🤖 AI Summary
Generalizable grasping with multi-finger dexterous hands on diverse objects remains challenging, and conventional reinforcement learning (RL) suffers from high-dimensional action spaces and long-horizon exploration, necessitating complex reward shaping or curriculum design. Method: We propose a general grasping method based on single-success demonstration trajectory editing.
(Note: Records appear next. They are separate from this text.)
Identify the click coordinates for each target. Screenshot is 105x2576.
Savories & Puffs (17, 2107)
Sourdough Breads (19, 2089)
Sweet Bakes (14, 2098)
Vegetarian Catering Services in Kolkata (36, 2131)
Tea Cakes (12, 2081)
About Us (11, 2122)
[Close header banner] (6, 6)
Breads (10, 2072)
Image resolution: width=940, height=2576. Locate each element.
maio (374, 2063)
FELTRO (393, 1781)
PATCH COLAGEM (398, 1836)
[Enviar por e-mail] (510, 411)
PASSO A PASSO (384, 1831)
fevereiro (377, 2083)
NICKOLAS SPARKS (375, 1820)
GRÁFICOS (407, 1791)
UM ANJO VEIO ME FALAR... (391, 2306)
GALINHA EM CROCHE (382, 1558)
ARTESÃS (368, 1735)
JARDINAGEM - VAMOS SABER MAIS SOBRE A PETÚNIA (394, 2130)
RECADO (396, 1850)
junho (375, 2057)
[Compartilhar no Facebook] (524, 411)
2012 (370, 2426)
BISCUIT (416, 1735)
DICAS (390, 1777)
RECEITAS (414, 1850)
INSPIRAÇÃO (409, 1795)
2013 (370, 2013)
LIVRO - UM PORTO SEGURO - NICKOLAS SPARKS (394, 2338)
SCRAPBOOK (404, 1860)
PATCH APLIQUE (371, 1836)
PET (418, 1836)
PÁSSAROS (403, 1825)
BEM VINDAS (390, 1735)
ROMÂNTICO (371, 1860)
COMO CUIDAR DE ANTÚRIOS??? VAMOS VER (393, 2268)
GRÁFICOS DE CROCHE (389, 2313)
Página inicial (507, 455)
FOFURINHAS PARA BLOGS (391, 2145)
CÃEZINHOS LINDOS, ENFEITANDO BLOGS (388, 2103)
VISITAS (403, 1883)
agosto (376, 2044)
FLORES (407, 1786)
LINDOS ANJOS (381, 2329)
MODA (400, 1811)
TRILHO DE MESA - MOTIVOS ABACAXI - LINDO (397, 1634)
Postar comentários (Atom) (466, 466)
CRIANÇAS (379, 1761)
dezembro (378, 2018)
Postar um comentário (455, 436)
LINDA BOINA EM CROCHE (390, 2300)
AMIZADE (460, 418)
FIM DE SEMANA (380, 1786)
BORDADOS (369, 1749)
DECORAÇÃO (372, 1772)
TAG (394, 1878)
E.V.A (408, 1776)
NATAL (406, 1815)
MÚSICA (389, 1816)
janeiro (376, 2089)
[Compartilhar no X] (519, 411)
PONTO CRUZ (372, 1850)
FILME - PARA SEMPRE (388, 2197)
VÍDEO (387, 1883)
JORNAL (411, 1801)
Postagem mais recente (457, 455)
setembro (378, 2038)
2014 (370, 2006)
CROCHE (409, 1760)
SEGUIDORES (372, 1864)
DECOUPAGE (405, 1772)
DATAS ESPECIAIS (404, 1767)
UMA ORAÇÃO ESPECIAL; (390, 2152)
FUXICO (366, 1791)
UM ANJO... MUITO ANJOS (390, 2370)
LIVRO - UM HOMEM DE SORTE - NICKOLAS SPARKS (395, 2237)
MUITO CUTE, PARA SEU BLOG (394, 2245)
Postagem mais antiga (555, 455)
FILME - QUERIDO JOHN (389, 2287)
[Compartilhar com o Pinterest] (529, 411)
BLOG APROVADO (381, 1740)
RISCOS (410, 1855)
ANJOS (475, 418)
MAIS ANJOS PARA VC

By modeling trajectory adaptation as a one-step Markov decision process (MDP), we jointly optimize a universal policy across >100 object categories in simulation via visual imitation learning followed by lightweight RL fine-tuning. Our approach requires only binary success rewards and collision penalties, supports RGB-D input, and is extensible to language-guided grasping. Results: Our method achieves 95% success rate on DexGraspNet, 84.6% average success across six unseen dataset categories, and successfully grasps 110 previously unseen real-world objects—including small, thin, and fragile items—demonstrating significantly reduced reward engineering complexity and superior cross-object generalization.
📝 Abstract
Universal grasping with multi-fingered dexterous hands is a fundamental challenge in robotic manipulation. While recent approaches successfully learn closed-loop grasping policies using reinforcement learning (RL), the inherent difficulty of high-dimensional, long-horizon exploration necessitates complex reward and curriculum design, often resulting in suboptimal solutions across diverse objects. We propose DemoGrasp, a simple yet effective method for learning universal dexterous grasping. We start from a single successful demonstration trajectory of grasping a specific object and adapt to novel objects and poses by editing the robot actions in this trajectory: changing the wrist pose determines where to grasp, and changing the hand joint angles determines how to grasp. We formulate this trajectory editing as a single-step Markov Decision Process (MDP) and use RL to optimize a universal policy across hundreds of objects in parallel in simulation, with a simple reward consisting of a binary success term and a robot-table collision penalty. In simulation, DemoGrasp achieves a 95% success rate on DexGraspNet objects using the Shadow Hand, outperforming previous state-of-the-art methods. It also shows strong transferability, achieving an average success rate of 84.6% across diverse dexterous hand embodiments on six unseen object datasets, while being trained on only 175 objects. Through vision-based imitation learning, our policy successfully grasps 110 unseen real-world objects, including small, thin items. It generalizes to spatial, background, and lighting changes, supports both RGB and depth inputs, and extends to language-guided grasping in cluttered scenes.